Of particular concern to the WHO is whether monkey malaria will adapt to better spread between people, which would allow the parasite to thrive in areas without macaques. While modelling studies have suggested this is not currently happening on a large scale, it’s far from out of the question; a study in 1967 showed it was possible in a controlled setting.
“In my point of view, the question is if/when sustainable human-mosquito-human transmission will be established,” says Dr Gasimov. “It is difficult to predict when exactly this will happen.”
In the meantime, there are signs that other species of zoonotic malaria could follow Plasmodium knowlesi’s lead.
“We’re starting to see spillover in South America as well, with two species: Plasmodium brasilianum and Plasmodium simium,” says Dr Woolley. They’re spreading where urban conurbations have expanded into the jungle.
“The monkeys have got nowhere else to go. And therefore humans then get caught in the crossfire.”
Back at the Danau Girang Field Centre, Dr Fornace’s team are peering at their haul of frozen mosquitoes under a bright light when the power cuts out. The centre is made up of a series of wooden buildings which stand on stilts in the jungle, accessible only via boat.
“I never really get bitten by mosquitoes,” muses Dr Fornace as we wait for the back-up generator to kick in. “I always get attacked by leeches … my friend who’s an entomologist says I’m just not very attractive.”
The American laughs before returning to the matter at hand. She’s spent more than a decade returning to this patch of Borneo’s rainforest, studying the dynamics of mosquitoes, macaques and parasites, and she’s convinced that monkey malaria isn’t going anywhere fast.
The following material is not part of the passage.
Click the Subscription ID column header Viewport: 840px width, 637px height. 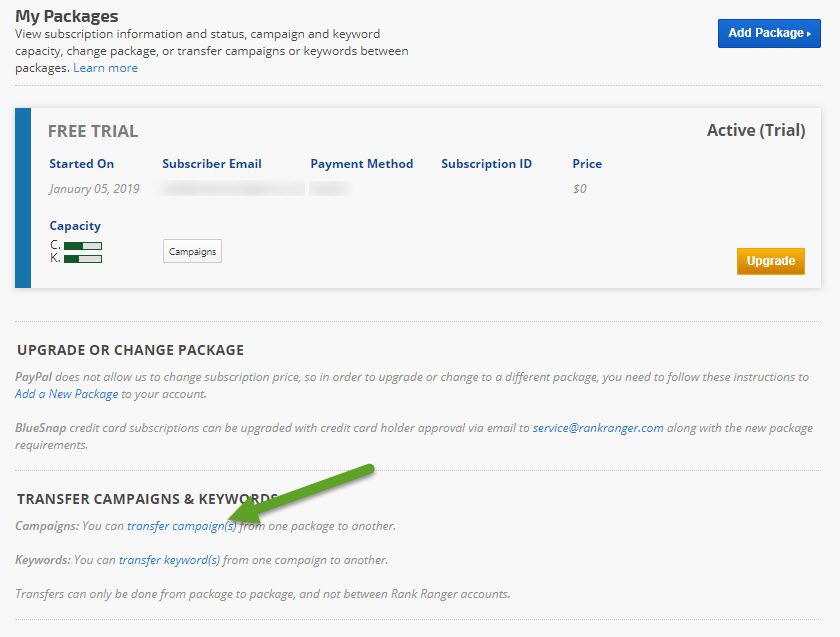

“It’s certainly possible that it can be transmitted [between people], it was shown in the lab,” Dr Fornace says. “It’s certainly possible if you had the right conditions… but I actually think zoonotic spillover is more important.
“My feeling is that it’s similar to Lyme disease, where you have constant spillovers which make it really challenging to control,” she adds. “And I think they’ll be an increased burden around the region, especially as more countries start to eliminate other malaria species”.
And with that, the electricity kicks in and the scientist returns to work.